Input data:
===

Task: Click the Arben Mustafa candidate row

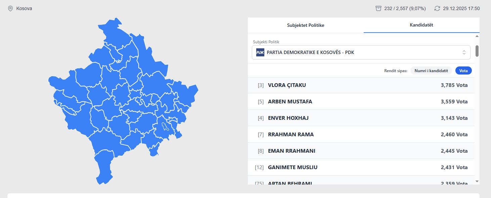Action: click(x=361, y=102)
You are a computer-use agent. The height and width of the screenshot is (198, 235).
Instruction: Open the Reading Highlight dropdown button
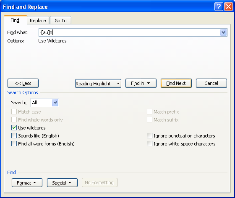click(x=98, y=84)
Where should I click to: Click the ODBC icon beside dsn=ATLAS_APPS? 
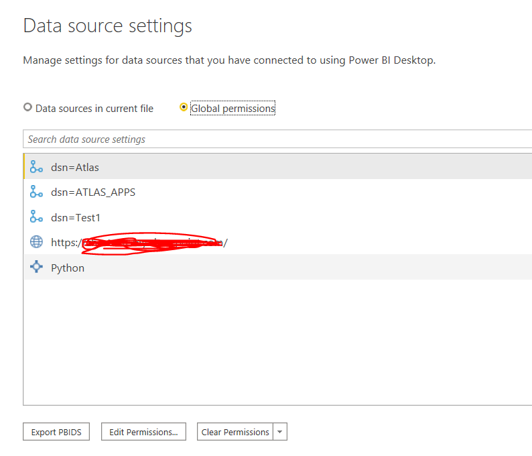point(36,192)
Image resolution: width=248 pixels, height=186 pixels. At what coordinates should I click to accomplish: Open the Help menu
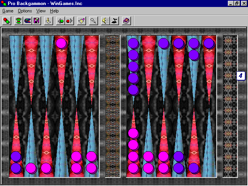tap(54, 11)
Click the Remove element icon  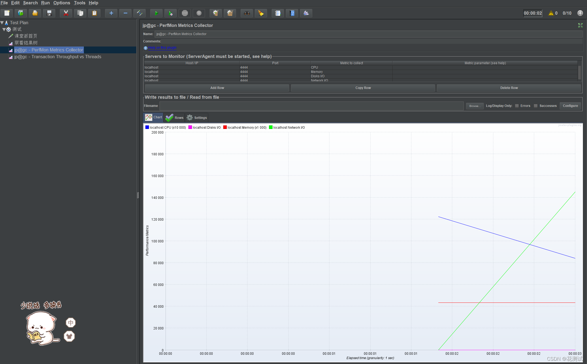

===

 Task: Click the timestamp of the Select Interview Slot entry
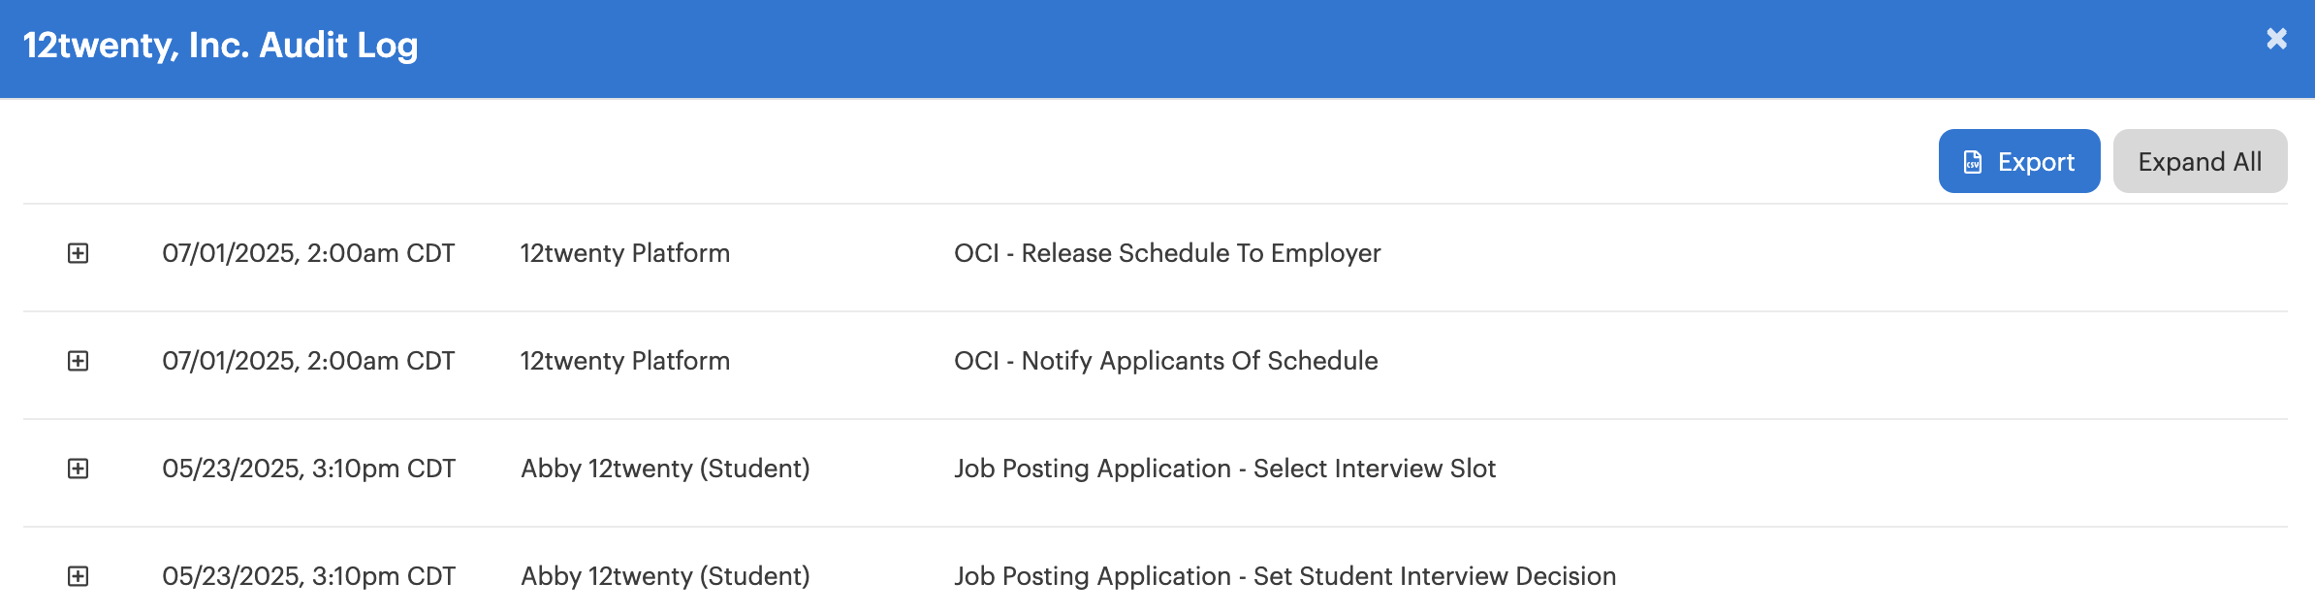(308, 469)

===

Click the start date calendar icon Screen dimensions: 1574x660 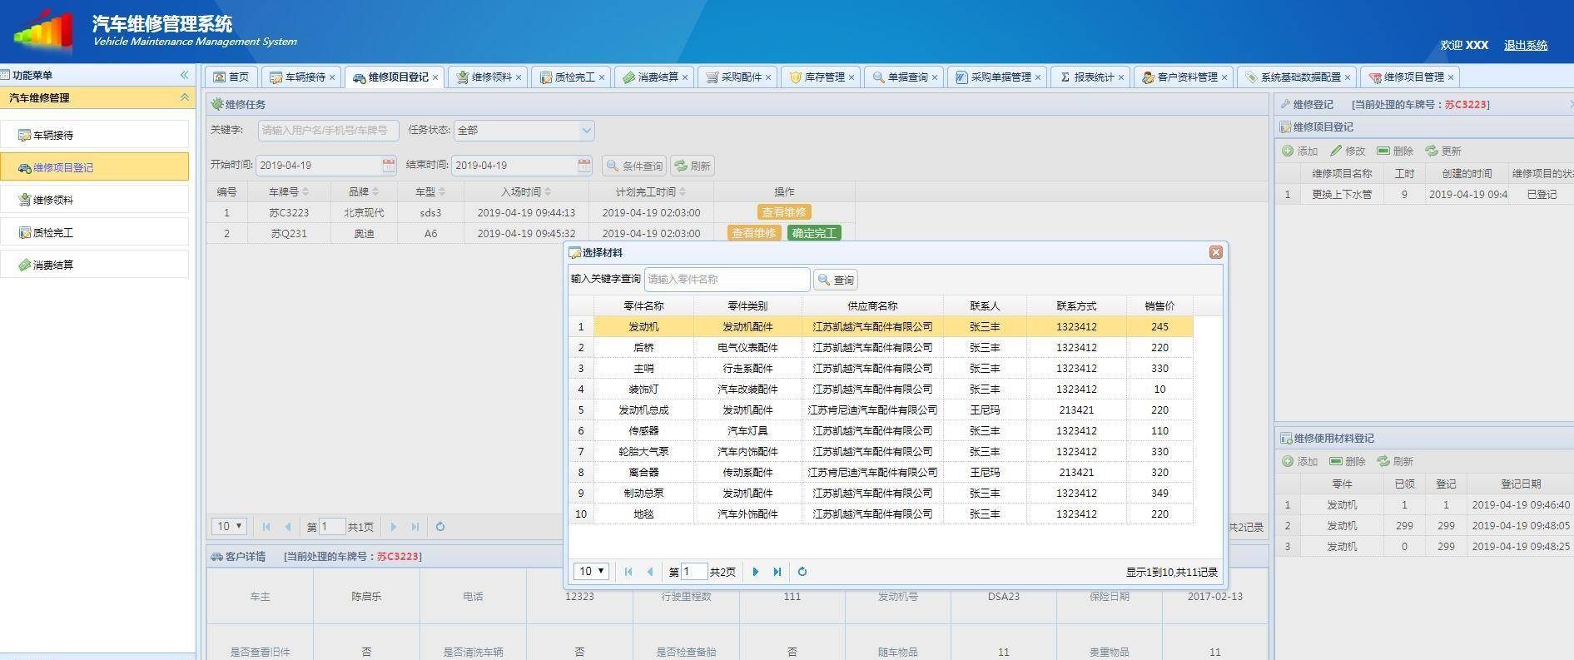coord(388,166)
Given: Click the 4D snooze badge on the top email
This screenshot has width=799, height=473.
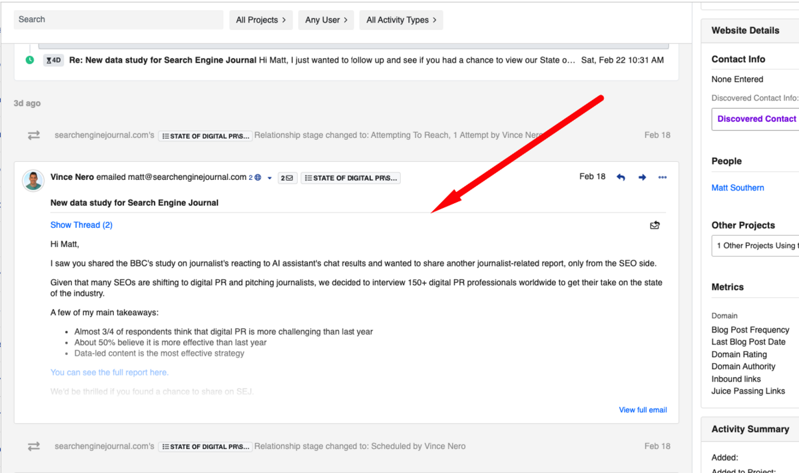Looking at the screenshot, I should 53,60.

===

Work to complete:
Out of the records above, return only the lines from the one with "Image resolution: width=248" through the one with "Click the Remove element icon", exactly, and none of the pictures.

Solution:
Image resolution: width=248 pixels, height=186 pixels. At what coordinates should I click to accomplish: Open the Help menu
tap(54, 11)
Click the Remove element icon  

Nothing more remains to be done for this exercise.